# SZS status Theorem
# SZS status Theorem
# SZS output start CNFRefutation.
fof(1, conjecture,![X1]:s(t_bool,h4s_arithmetics_u_3cu_3d(s(t_h4s_nums_num,h4s_arithmetics_bit1(s(t_h4s_nums_num,X1))),s(t_h4s_nums_num,h4s_arithmetics_zero)))=s(t_bool,f),file('i/f/numeral/numeral__lte_c1', ch4s_numerals_numeralu_u_lteu_c1)).
fof(2, axiom,p(s(t_bool,t)),file('i/f/numeral/numeral__lte_c1', aHLu_TRUTH)).

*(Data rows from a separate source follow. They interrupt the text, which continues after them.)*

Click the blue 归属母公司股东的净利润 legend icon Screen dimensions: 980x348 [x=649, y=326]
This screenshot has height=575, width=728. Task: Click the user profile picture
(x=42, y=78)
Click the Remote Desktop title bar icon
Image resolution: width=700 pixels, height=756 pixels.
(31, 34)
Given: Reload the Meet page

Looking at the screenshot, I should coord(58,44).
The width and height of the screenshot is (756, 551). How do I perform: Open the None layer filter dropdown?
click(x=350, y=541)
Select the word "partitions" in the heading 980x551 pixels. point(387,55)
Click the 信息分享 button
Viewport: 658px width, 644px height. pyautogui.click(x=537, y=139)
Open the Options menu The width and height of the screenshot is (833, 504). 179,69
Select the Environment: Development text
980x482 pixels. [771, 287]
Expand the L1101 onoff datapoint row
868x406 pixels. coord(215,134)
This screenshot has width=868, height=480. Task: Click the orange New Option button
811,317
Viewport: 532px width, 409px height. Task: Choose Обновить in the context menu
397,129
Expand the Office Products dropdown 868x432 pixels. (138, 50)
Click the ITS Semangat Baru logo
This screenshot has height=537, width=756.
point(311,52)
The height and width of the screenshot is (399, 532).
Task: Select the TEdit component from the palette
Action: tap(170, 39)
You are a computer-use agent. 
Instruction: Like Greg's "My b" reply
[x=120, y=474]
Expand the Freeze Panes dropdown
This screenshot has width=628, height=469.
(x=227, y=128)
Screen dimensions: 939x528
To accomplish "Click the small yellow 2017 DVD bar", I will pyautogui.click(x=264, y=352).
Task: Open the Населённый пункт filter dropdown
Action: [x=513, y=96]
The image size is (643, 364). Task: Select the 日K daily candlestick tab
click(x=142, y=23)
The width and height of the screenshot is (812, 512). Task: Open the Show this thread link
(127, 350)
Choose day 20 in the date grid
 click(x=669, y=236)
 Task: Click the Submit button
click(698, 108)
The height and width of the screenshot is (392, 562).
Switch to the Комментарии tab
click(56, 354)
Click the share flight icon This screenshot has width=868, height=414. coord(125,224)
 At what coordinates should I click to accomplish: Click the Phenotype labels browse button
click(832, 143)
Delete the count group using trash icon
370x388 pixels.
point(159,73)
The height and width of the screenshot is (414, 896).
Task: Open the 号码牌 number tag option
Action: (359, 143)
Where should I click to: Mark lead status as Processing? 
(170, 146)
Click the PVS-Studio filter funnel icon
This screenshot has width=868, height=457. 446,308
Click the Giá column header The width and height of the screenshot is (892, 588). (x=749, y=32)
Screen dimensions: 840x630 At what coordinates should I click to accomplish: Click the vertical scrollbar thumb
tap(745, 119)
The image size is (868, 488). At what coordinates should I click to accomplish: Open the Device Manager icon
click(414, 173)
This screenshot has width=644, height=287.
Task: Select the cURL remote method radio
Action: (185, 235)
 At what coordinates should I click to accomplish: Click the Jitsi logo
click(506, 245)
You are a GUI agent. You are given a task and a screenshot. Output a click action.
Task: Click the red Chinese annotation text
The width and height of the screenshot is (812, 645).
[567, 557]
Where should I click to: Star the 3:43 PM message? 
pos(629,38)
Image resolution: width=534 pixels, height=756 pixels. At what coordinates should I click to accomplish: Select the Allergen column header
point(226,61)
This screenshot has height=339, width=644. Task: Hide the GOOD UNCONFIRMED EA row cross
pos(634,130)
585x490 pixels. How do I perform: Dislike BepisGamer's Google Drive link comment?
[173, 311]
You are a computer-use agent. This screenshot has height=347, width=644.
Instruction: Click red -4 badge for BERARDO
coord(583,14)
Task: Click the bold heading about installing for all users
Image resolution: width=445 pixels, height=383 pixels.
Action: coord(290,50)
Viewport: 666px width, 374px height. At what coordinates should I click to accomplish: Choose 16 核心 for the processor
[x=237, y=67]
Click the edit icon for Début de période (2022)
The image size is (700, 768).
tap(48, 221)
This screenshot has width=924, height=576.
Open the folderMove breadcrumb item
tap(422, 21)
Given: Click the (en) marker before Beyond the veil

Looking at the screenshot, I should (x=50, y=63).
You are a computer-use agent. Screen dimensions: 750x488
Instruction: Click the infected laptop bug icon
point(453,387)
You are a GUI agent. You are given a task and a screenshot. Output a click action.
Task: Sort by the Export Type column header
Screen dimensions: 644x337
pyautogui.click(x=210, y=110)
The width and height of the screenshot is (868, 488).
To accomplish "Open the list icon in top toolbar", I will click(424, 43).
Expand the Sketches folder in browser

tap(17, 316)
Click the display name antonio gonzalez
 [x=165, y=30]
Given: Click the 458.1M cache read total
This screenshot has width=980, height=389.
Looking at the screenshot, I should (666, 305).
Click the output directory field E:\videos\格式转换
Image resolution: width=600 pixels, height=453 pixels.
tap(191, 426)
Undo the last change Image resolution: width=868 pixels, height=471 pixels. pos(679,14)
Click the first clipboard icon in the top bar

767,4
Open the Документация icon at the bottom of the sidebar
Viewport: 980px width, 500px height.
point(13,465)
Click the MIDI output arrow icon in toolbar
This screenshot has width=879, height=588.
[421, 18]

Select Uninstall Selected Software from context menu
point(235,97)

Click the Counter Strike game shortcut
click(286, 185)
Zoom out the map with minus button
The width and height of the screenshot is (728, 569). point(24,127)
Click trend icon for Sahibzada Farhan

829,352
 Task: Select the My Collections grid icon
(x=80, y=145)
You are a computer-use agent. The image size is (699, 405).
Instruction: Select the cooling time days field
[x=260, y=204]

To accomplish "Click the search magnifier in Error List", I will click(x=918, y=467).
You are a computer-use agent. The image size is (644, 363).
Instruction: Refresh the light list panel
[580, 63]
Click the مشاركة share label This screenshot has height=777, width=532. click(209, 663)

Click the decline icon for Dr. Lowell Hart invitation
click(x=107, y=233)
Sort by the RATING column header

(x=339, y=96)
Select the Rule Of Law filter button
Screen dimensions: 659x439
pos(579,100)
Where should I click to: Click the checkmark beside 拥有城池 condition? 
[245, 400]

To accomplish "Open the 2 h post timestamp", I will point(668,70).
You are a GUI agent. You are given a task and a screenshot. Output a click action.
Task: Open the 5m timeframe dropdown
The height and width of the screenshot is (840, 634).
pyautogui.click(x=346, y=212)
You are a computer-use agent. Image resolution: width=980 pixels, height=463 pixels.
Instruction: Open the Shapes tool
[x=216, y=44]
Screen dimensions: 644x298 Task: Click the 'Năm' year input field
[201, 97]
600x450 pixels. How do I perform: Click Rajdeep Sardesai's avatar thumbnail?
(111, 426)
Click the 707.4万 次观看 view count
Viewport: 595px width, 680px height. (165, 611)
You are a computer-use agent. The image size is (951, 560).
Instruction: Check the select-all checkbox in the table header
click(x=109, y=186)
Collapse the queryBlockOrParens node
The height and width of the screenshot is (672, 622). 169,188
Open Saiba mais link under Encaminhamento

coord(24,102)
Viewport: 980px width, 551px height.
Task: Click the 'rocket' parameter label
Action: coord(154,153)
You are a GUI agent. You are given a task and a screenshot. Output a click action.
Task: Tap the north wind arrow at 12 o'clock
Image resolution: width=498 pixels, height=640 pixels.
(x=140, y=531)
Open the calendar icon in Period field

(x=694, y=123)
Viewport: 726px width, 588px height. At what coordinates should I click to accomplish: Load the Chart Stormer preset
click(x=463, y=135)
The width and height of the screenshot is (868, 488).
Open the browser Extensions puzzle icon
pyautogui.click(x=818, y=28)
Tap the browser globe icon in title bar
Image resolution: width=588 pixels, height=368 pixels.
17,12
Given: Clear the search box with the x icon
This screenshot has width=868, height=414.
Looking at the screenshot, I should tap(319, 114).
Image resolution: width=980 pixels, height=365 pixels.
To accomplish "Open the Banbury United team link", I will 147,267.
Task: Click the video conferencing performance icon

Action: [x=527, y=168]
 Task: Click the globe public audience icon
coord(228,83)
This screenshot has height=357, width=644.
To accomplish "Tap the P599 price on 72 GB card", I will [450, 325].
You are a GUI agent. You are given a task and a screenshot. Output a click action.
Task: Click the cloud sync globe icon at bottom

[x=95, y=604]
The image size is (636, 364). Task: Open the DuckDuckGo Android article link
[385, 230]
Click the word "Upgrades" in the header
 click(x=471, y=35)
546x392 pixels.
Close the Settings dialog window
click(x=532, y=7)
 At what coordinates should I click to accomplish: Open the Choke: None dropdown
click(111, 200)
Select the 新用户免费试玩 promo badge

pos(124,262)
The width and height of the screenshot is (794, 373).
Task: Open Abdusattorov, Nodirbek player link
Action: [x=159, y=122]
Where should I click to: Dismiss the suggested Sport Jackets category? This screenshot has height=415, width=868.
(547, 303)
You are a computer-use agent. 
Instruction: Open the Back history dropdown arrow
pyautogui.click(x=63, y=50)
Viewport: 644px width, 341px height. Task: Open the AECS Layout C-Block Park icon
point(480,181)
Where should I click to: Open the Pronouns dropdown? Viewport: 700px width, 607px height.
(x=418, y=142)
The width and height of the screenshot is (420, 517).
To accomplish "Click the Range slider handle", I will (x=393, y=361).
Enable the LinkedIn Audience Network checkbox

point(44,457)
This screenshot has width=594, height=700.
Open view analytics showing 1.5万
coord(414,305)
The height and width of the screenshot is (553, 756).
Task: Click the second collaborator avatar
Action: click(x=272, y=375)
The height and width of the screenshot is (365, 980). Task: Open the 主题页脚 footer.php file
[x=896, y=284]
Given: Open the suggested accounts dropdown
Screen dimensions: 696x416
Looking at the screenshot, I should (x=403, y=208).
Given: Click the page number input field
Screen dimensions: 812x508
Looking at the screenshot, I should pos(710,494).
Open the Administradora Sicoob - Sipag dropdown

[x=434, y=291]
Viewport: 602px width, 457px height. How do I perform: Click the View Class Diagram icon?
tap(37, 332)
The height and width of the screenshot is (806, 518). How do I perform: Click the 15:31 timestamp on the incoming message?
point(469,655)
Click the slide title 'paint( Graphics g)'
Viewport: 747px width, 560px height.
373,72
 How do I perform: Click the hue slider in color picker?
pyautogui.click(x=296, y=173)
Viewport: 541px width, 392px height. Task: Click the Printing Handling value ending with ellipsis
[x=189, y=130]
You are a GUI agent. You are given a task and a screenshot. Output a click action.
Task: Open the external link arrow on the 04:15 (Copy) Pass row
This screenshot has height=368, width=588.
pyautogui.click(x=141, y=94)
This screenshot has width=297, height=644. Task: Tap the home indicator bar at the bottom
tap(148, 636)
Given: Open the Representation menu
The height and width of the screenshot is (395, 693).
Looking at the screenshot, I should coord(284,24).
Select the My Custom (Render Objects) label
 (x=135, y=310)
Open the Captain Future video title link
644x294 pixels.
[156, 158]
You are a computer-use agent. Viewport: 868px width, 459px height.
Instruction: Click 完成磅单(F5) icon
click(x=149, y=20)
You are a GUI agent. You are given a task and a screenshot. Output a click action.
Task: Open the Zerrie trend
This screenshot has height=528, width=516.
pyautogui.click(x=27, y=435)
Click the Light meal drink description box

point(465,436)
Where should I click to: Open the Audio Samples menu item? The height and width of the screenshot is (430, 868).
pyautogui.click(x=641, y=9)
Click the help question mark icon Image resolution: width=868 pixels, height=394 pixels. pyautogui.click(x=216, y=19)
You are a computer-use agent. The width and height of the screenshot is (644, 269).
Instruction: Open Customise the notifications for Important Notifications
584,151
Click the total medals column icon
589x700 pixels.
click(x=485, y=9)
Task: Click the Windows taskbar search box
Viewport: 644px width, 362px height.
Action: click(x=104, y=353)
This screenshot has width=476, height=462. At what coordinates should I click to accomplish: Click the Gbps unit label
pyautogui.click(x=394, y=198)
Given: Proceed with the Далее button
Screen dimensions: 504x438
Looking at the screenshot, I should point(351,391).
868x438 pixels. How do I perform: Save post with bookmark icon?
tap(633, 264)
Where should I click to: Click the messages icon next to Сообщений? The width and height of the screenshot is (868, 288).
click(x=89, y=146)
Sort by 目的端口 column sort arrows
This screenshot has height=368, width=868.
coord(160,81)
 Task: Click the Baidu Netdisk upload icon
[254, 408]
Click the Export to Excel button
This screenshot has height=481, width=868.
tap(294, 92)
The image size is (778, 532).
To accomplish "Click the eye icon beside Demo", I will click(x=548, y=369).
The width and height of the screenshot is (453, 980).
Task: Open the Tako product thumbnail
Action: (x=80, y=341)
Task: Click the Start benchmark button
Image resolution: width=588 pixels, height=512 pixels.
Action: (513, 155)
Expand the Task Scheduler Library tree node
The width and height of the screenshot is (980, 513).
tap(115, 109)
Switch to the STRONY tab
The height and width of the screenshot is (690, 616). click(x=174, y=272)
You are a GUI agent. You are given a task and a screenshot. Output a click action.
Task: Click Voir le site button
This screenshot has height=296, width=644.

fof(4, axiom,![X2]:(s(t_bool,X2)=s(t_bool,t)|s(t_bool,X2)=s(t_bool,f)),file('i/f/numeral/numeral__lte_c1', aHLu_BOOLu_CASES)).
fof(30, axiom,![X1]:~(p(s(t_bool,h4s_arithmetics_u_3cu_3d(s(t_h4s_nums_num,h4s_nums_suc(s(t_h4s_nums_num,X1))),s(t_h4s_nums_num,h4s_nums_0))))),file('i/f/numeral/numeral__lte_c1', ah4s_arithmetics_NOTu_u_SUCu_u_LESSu_u_EQu_u_0)).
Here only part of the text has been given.